Given text:
##############################
Study coauthor Ravi Das told sciencenews.org, “We’re trying to break down those memories to stop that process from happening, and to stop people from relapsing.”
The Study Design
Das and his team selected a study group of 90 (55 men, 35 women) beer drinking participants. According to the Alcohol Use Disorders Identification Test (AUDIT), all participants exhibited problematic patterns of drinking. However, none of the participants were formally diagnosed with alcohol use disorder or were seeking treatment.
Participants were first shown images of beer and instructed to drink one in the lab. During the experiment, they rated their cravings for beer and enjoyment of drinking. After drinking the beer, participants reported on their urge to have another one.
When participants returned to the lab a few days later, they were divided into three groups. The first group was again presented pictures of beer to refresh their memories. To heightened memory recall strength, the researchers served the group beer but then withdrew it before participants could drink. The team carried out this maneuver to generate the element of surprise.
In contrast, the second group viewed pictures of orange juice rather than beer. Then participants in both of these groups received an intravenous (IV) dose of ketamine (350 ng/dl). A third group was shown pictures of beer but received no ketamine.
The following week, participants who had their beer memories refreshed before receiving ketamine reported a reduced urge to drink, a reduction that wasn’t as pronounced for the other two groups. Furthermore, the group that had their beer-drinking memories refreshed and received ketamine also reported drinking less.
Researchers also measured blood concentrations of ketamine and its metabolites during the reconsolidation window. This blood marker served as a surrogate for central ketamine availability. If blockade of memory reconsolidation was the process responsible for the observed decreases in drinking, blood ketamine & metabolite levels during the reconsolidation window should predict subsequent drinking in participants that were shown pictures of beer and received ketamine, but not the group that just received ketamine. This is precisely what the group observed. This observation is noteworthy as it represents a possible biomarker for treatment response in a reconsolidation model.
During the pilot studies conducted previous to this experiment, the lab observed that the efficacy of IV ketamine treatment was dose-dependent. Considering that ketamine is relatively safe even at full anesthetic doses, the authors recommended that future studies consider using higher doses of ketamine (up to full anesthesia). Higher doses would maximize NMDAR occupancy and memory interference.
##############################
Study questions:
1. Transcribe the portion of the ketamine study passage that opens with the words containing "When participants returned" and closes with "element of surprise.".
2. State whether each statement agrees with the ketamine study passage, answering yes or no and quoting the words that decide it: (a) The study group included 55 men and 35 women. (b) Some participants were seeking treatment for alcohol use disorder. (c) The third group received ketamine after viewing pictures of beer.
None of the stored records are needed.

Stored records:
##############################
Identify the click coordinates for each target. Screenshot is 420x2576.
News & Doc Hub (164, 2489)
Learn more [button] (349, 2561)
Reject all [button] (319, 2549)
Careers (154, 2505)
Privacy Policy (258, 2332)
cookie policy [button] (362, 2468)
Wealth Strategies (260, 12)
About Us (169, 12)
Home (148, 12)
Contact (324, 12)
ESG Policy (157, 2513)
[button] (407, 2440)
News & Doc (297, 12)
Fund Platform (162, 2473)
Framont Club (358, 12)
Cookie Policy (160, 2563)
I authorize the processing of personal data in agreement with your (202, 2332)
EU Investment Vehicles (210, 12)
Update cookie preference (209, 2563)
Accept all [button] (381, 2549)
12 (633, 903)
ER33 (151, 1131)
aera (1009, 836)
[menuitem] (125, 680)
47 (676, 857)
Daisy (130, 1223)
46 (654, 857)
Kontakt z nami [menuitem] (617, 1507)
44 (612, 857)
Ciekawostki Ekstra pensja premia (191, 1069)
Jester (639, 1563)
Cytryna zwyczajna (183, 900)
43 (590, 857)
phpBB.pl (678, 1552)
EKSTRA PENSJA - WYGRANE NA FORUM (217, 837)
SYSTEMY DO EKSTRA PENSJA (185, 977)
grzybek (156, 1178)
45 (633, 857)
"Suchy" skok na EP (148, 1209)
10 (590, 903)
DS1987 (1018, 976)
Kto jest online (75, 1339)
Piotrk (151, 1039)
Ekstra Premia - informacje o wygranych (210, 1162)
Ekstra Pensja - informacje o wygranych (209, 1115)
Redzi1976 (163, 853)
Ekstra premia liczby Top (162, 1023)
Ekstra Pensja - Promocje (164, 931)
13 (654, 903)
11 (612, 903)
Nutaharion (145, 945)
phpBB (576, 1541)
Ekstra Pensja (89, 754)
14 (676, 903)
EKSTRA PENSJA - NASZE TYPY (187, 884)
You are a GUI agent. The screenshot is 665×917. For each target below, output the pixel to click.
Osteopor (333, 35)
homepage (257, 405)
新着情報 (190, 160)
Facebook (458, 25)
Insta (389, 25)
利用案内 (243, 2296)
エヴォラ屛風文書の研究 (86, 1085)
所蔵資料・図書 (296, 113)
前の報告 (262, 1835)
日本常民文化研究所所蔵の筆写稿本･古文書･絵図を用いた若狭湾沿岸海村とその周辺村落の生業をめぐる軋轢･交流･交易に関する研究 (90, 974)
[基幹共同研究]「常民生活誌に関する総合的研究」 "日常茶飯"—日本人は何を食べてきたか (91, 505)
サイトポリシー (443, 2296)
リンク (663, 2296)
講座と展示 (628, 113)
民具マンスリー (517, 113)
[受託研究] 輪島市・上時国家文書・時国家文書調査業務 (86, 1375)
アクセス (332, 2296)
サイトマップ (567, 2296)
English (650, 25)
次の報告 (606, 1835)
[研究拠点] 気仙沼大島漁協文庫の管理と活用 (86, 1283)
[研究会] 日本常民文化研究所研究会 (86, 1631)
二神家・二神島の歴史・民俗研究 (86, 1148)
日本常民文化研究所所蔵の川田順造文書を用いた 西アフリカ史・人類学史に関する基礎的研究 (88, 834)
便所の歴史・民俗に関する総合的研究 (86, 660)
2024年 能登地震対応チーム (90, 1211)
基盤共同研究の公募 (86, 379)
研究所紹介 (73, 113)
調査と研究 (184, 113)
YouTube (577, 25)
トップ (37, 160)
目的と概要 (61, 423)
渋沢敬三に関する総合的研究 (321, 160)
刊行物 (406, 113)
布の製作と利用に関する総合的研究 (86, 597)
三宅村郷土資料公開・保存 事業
##############################
Answers for this exercise:
1.
When participants returned to the lab a few days later, they were divided into three groups. The first group was again presented pictures of beer to refresh their memories. To heightened memory recall strength, the researchers served the group beer but then withdrew it before participants could drink. The team carried out this maneuver to generate the element of surprise.

2.
(a) Yes: "a study group of 90 (55 men, 35 women) beer drinking participants."
(b) No: "none of the participants were formally diagnosed with alcohol use disorder or were seeking treatment."
(c) No: "A third group was shown pictures of beer but received no ketamine."